If an all-good and all-powerful God created the world, why He created evil?
Like many other veterans, Larry came back from the war transformed and full of questions. First of all, he couldn’t decide whether there was God or not. The pursuit of God became his new life mission. When he was a boy, he visited a Sunday school, but back then he had no question to ask. Many years later, Larry understood that he would never find needed answers in Christianity. He asked priests “if an all-good and all-powerful God created the world, why He created evil” and never got any reasonable answer. This question disturbed minds of many people and Larry wasn’t first to ask. Not to mention that there was no a direct answer to it, for every person should find his or her own way to God and so did Larry. For him, the answer was Brahmanism.
Life is hell anyway, but if there is any fun to be got out of it you’re only a god-damn fool if you don’t get it.
Once Sophie McDonald had been happy, madly in love with her husband and fully immersed in maternity, but then a horrible tragedy happened and she was left alone. Her child and husband were killed and there was no one to love. The story of Sophie was a story of desperateness. When she had come to a conclusion that the life was “hell anyway”, she saw no reason not to jump into a sea of entertainment. If there was “any fun to be got out of it”, one should be “only a god-damn fool”, if he or she couldn’t dare to use an opportunity. Sophie’s story was also a hymn of self-destruction. Her desperate hedonism turned out to be the most pleasurable way to finish her life. She was an opposite of Larry, who found his salvation in the spiritual pursuit.

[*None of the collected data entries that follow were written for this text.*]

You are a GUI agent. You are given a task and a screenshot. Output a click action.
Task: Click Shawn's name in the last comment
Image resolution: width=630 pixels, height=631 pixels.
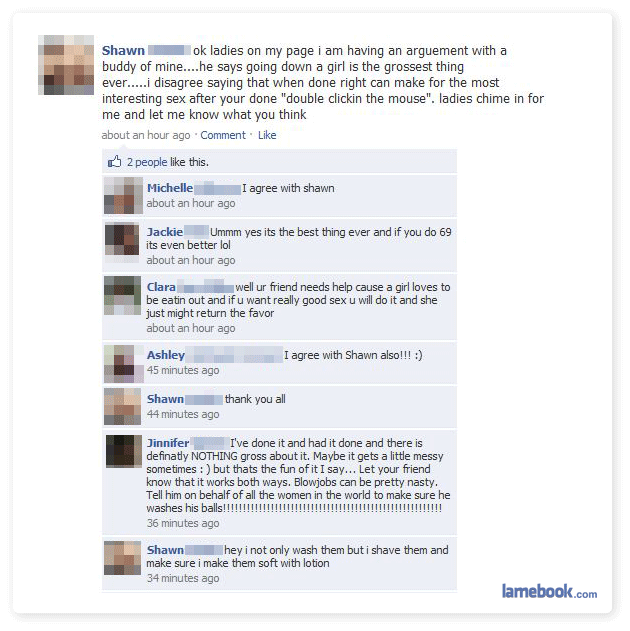(165, 550)
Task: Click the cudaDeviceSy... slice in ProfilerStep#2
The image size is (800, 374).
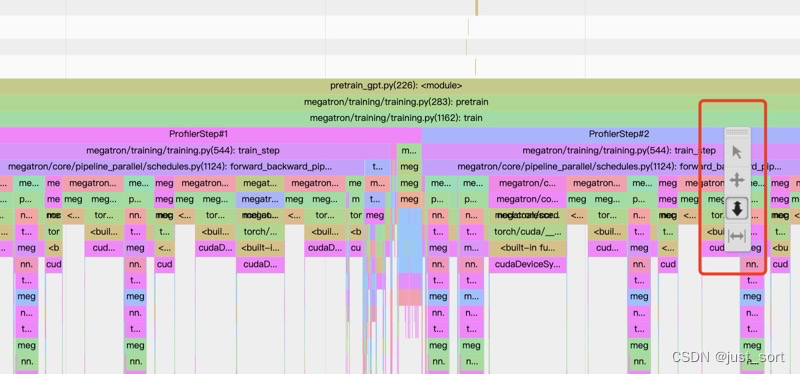Action: point(528,265)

Evil doesn’t spring from good. The evil was there always.
The nature of evil can’t be easily defined. But Isabel Maturin has no problem with it at all, for she lives in a white and black world. According to her “evil doesn’t spring from good”. Of course, Isabel has would find many supporters, but the problem is that an idea that “the evil was always there” is a key to mercilessness. This idea prevents her from seeing that she is partialy guilty in Sophie’s death.

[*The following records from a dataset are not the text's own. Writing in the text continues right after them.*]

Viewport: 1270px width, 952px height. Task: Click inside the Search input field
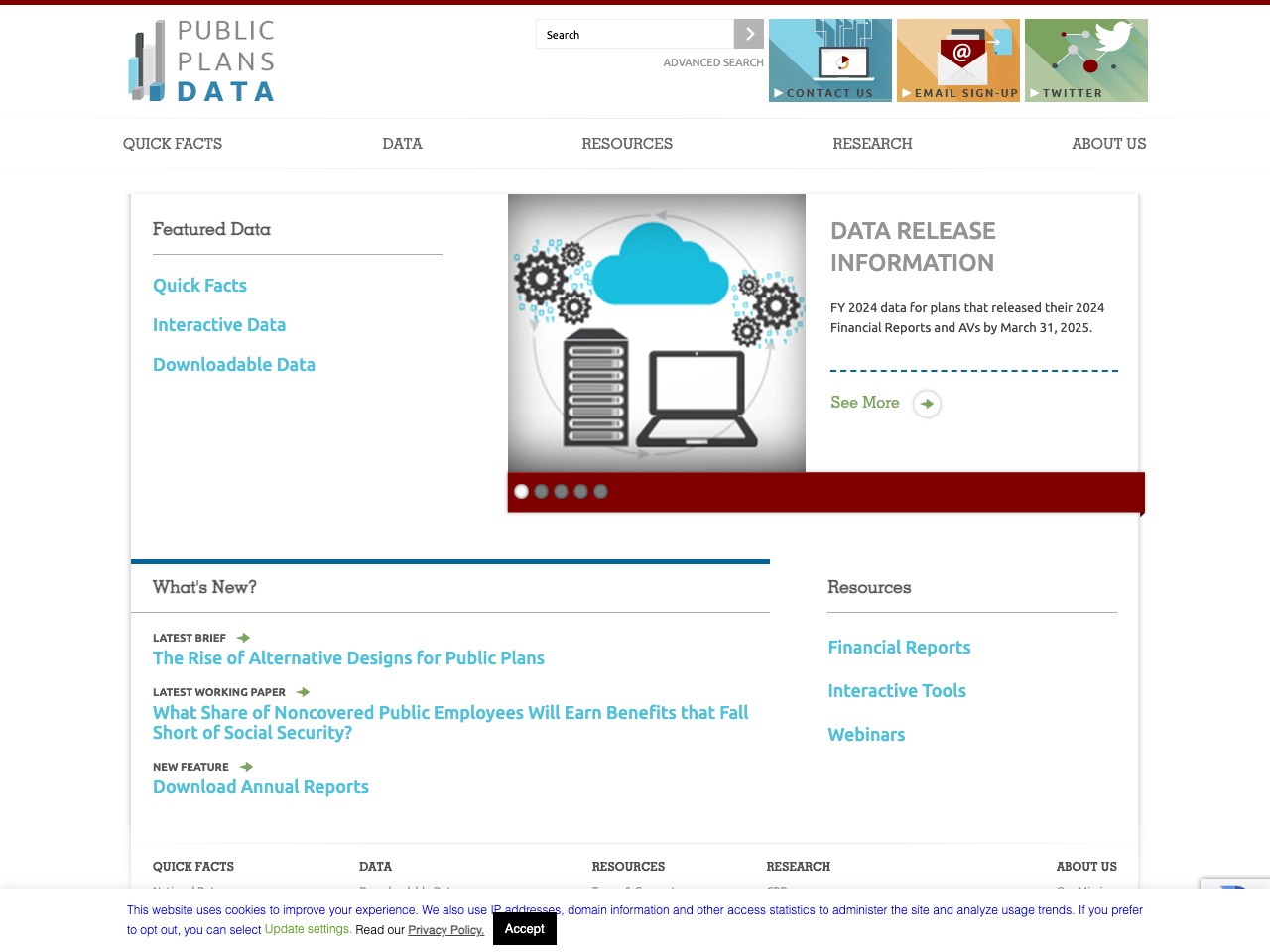tap(635, 34)
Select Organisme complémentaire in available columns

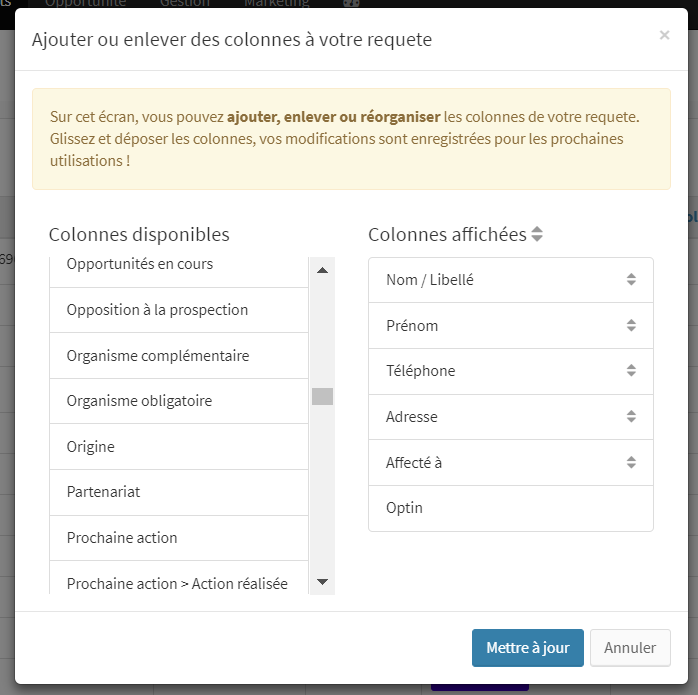pos(179,356)
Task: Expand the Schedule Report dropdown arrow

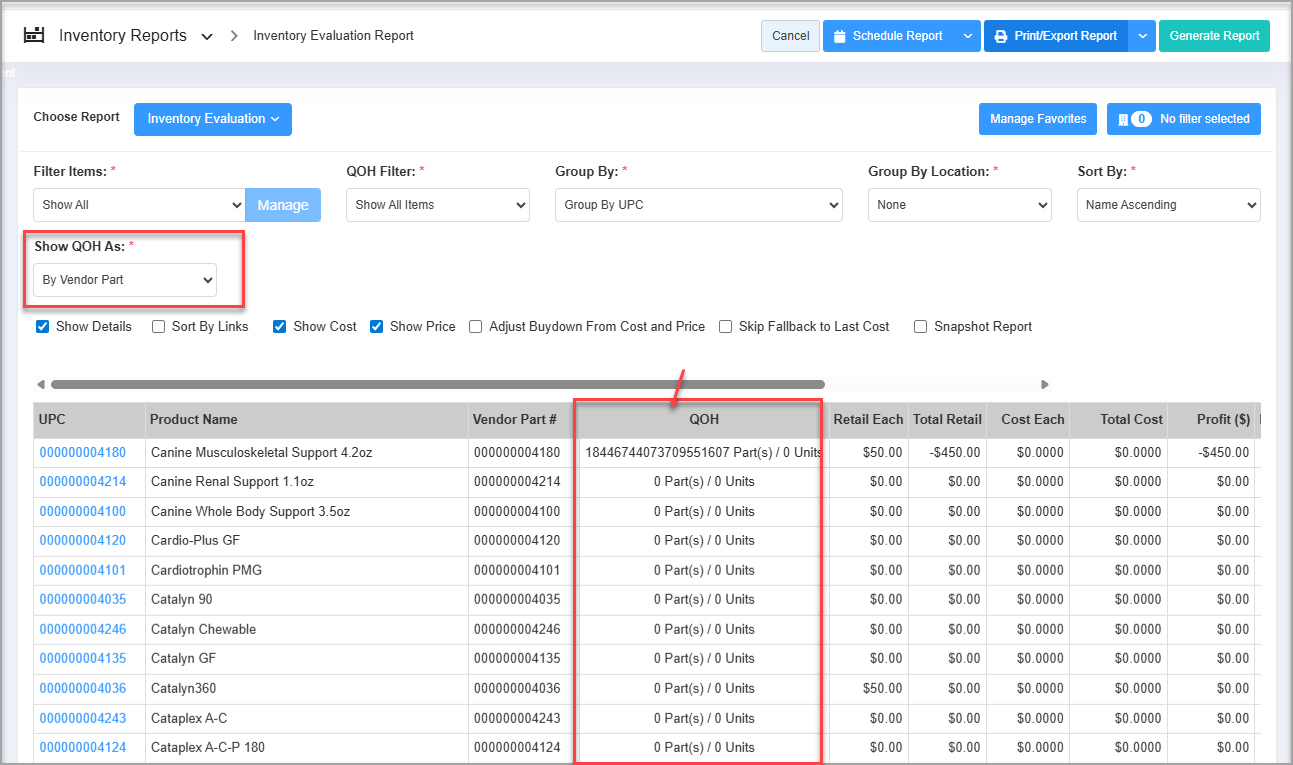Action: pyautogui.click(x=966, y=36)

I thought I should be a fool to allow work to interfere with a delight in passing moment that I might never enjoy again so fully.
There are two types of people: those, who don’t allow themselves to stop to enjoy the moment and those, who appreciate every minute of life. Being a successful writer, the narrator had to work a lot, but he never made a cult of it. He said that he “should be a fool to allow work to interfere with a delight in passing moment”, for he understood that he “might never enjoy again so fully”. Unlike Gray, who believed that a day without work was a wasted day, the narrator had a healthy attitude to his life and knew the true value of time. He preferred the golden middle and it helped him to find harmony.